═════ GIVEN TEXT

Pressure Tank Control

The function of a pressure tank is to:

  1. Reduce (on/off) cycling of the pump motor
  2. Provide water under pressure for delivery while the pump is off

With a Pressure Tank only system the pump will continue to cycle on and off, filling and draining the pressure tank, according to the demand. Only when the water being used is equal to the maximum output of the pump, will the pump run continuously. It is almost impossible to match every zone or water outlet to the maximum output of the pump. Therefore pressure tank only systems are notorious for cycling the pump to death. The larger the pressure tank the less the pump will cycle. The larger the pressure tank, the longer the system will be at low pressure before the pump starts, and the longer the system will be at high pressure before the pump is shut off. These extremes in pressure, constantly changing from 40 to 60 PSI, can be aggravating for people taking showers, and make irregular patterns with sprinklers.

Drawdown from a pressure tank is good to have for times when the pump is off. You don't want the pump to come on every time the icemaker fills or a toothbrush is rinsed. However, for long term uses of water like showers, sprinklers, or heat pumps, a pressure tank only system will cycle the pump excessively. A Cycle Stop Valve or CSV will allow you to use all the water in the pressure tank before the pump is started. Then the CSV will maintain a constant pressure and keep the pump from cycling for longer term uses of water.

Selecting a Pressure Tank

When selecting a pressure tank, certain information must be known:

  1. Pressure required
  2. Pump capacity

A differential pressure switch is used to control the pressure produced by the pump, at or above the minimum required system pressure. The pressure switch turns on the pump at a predetermined low pressure (such as 40 PSI), and turns the pump off at a predetermined higher pressure (such as 60 PSI). A 40/60 pressure switch gives an average pressure of 50 PSI, as the pump cycles on and off between 40 and 60 PSI. The volume or draw down amount of the tank is expressed as a tap is opened, causing the pressure to drop from 60 PSI to 40 PSI. The more draw down available in the tank, the longer the pump runs when it cycles on, and the longer the pump is off when it cycles off.

══════════
═════ RECORDS FOR THIS EXERCISE

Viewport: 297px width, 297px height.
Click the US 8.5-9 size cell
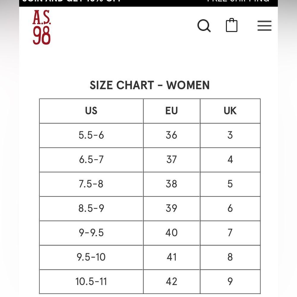click(x=91, y=208)
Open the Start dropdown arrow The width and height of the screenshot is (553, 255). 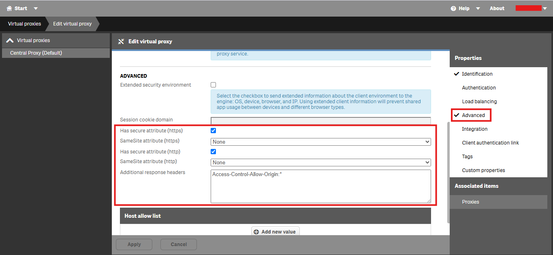pos(36,8)
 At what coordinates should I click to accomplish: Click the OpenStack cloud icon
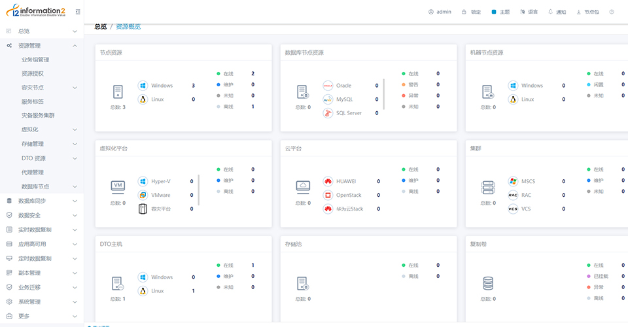tap(328, 195)
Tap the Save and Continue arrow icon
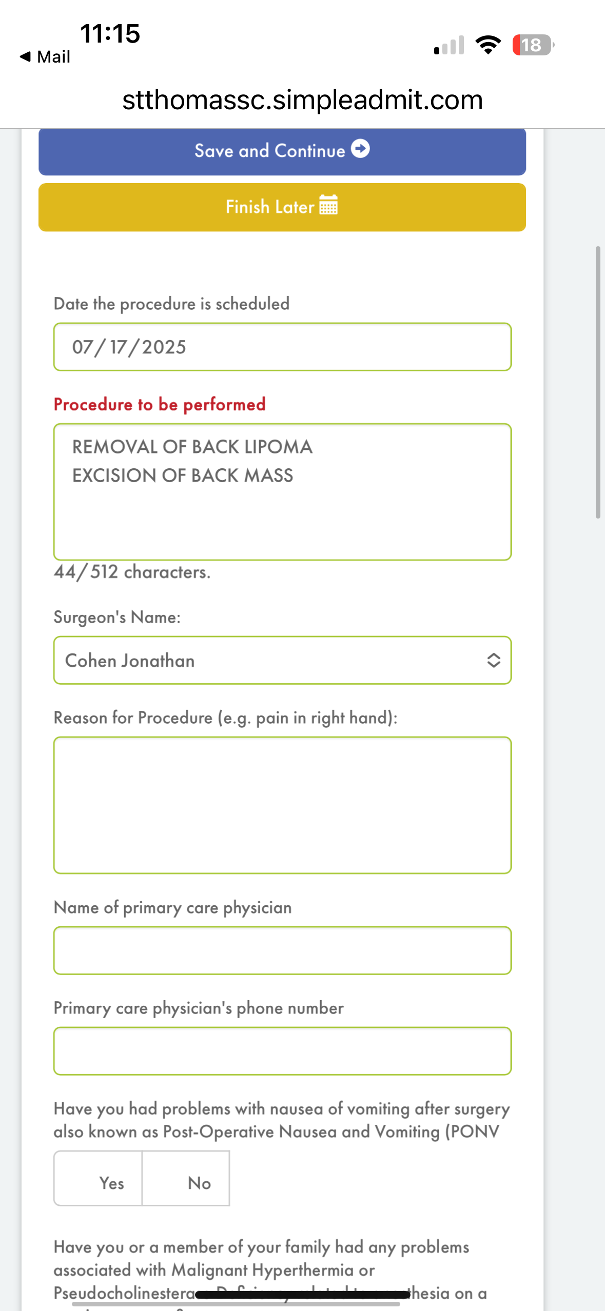The width and height of the screenshot is (605, 1311). click(x=360, y=149)
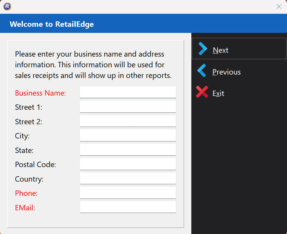This screenshot has height=234, width=287.
Task: Click the blue Next chevron icon
Action: pos(202,49)
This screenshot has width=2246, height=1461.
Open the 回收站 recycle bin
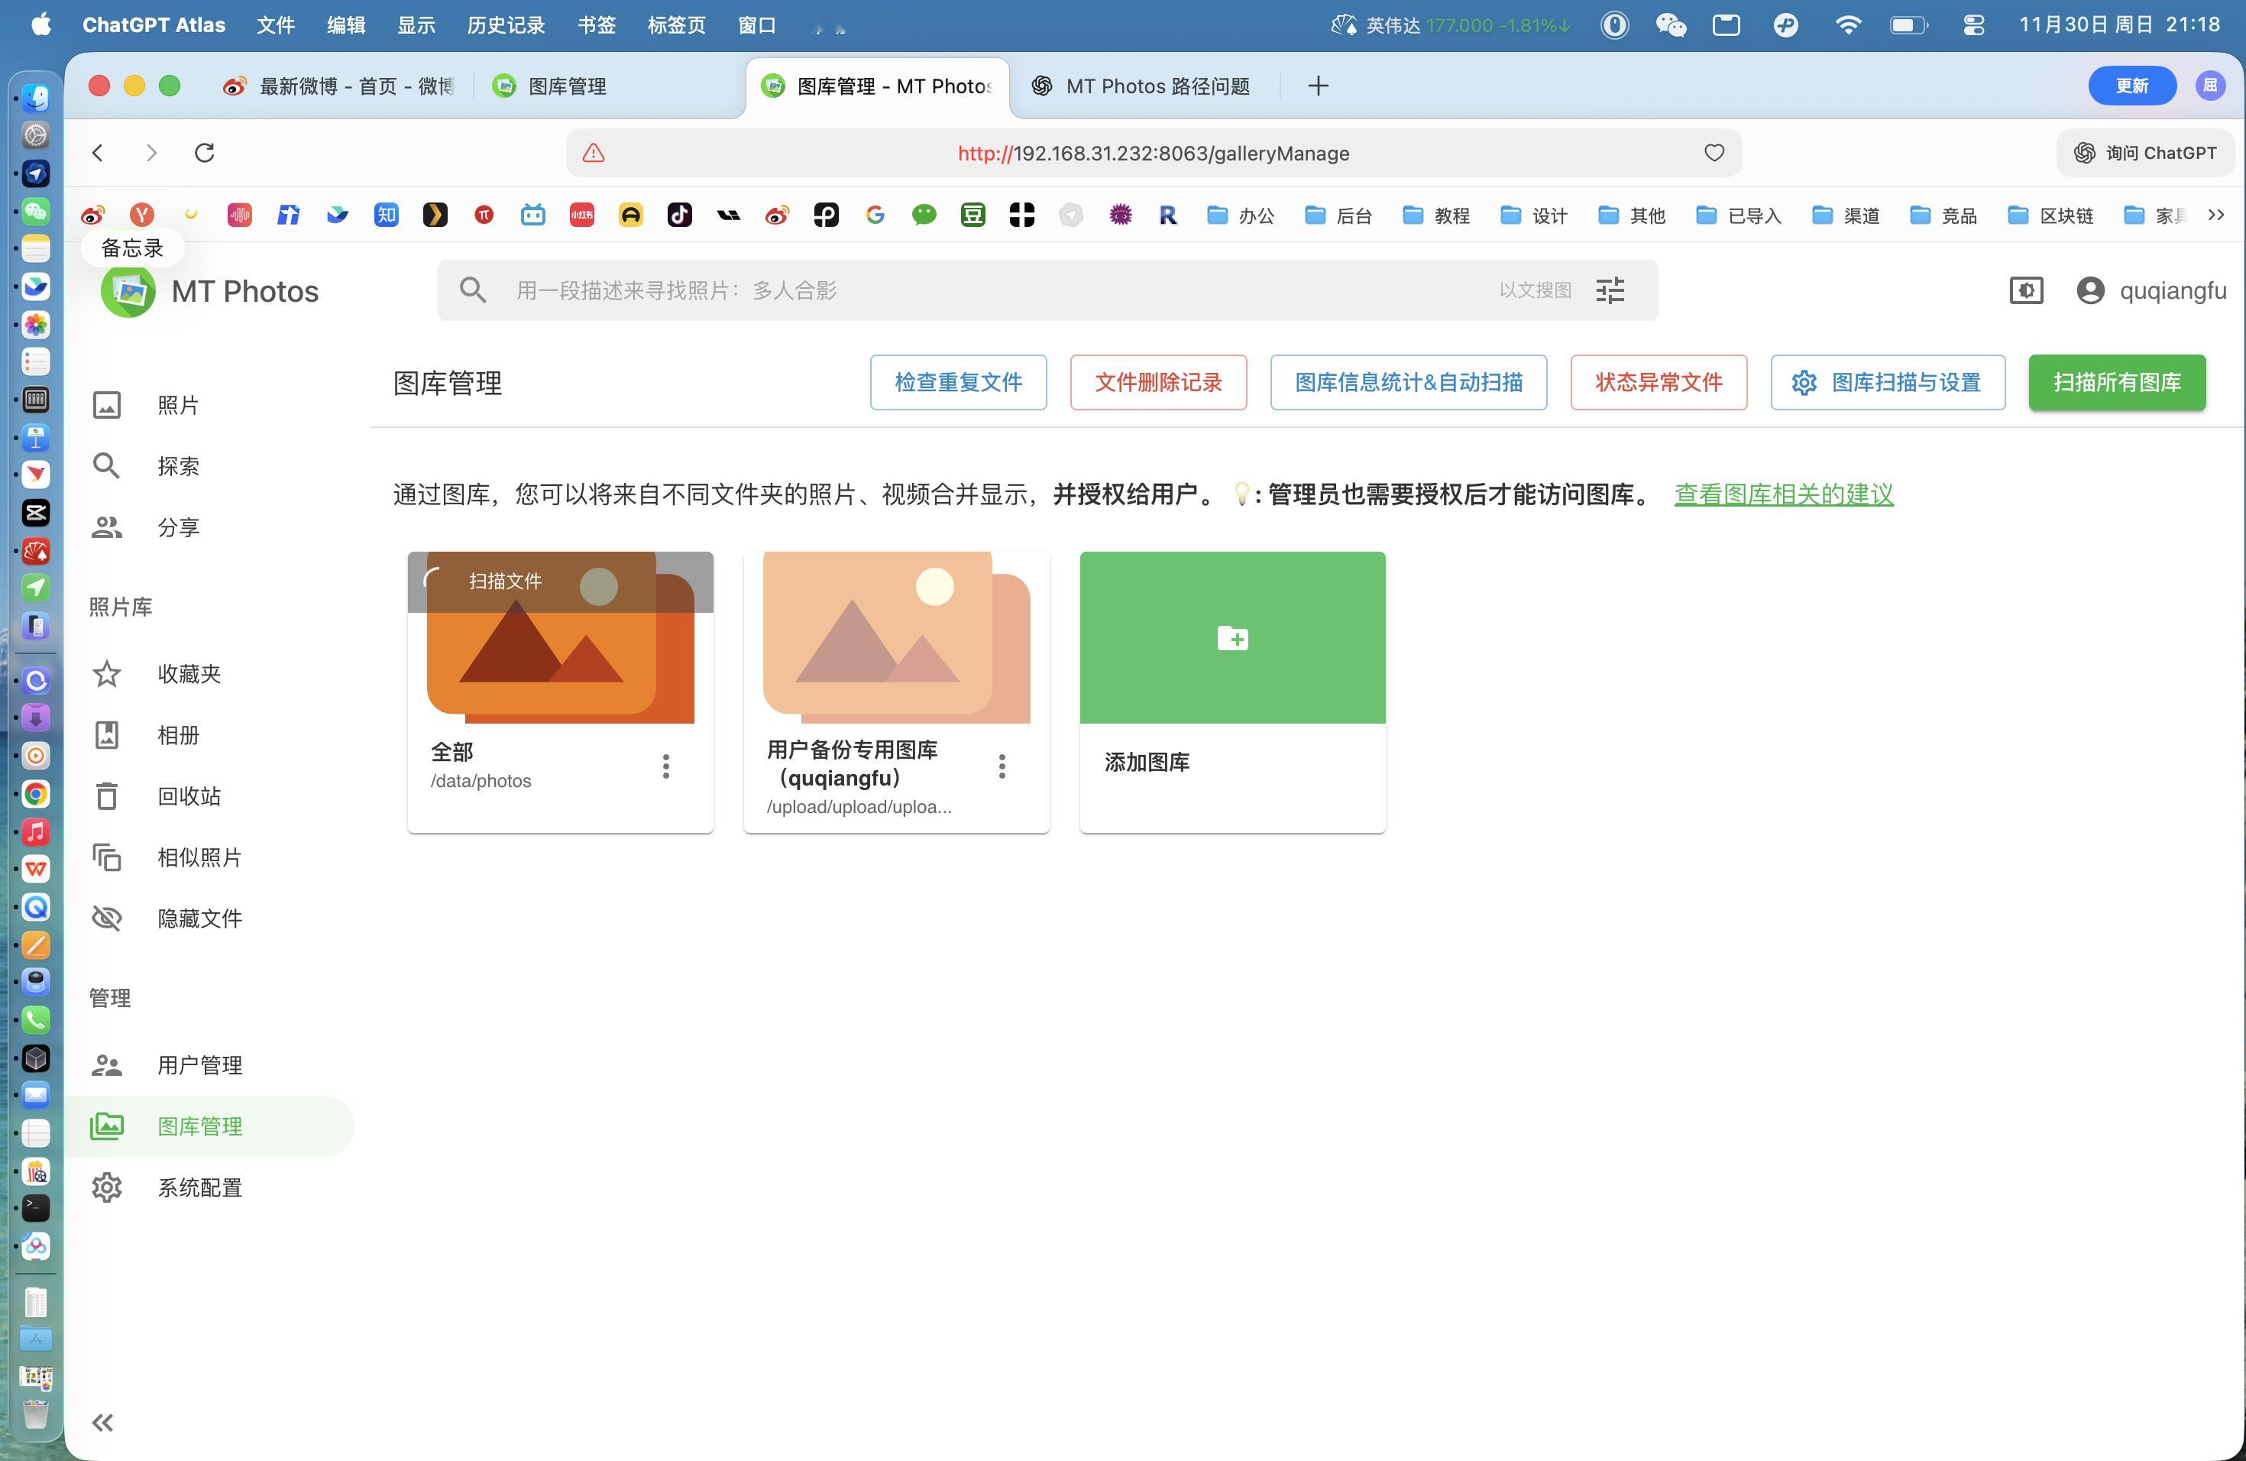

══════════

**OBJECTIVES**
- A) List the long-term uses of water that the pressure tank text names.
- B) Arrange the entries from the line with "This screenshot has width=2246, height=1461." up to and including the last line of the entries as a JSON list of strings, one string per line. Skip blank lines and leave out the pictures.

**ANSWERS TO THE PROBLEMS**
- A)
- showers
- sprinklers
- heat pumps

- B)
[
  "This screenshot has width=2246, height=1461.",
  "Open the 回收站 recycle bin"
]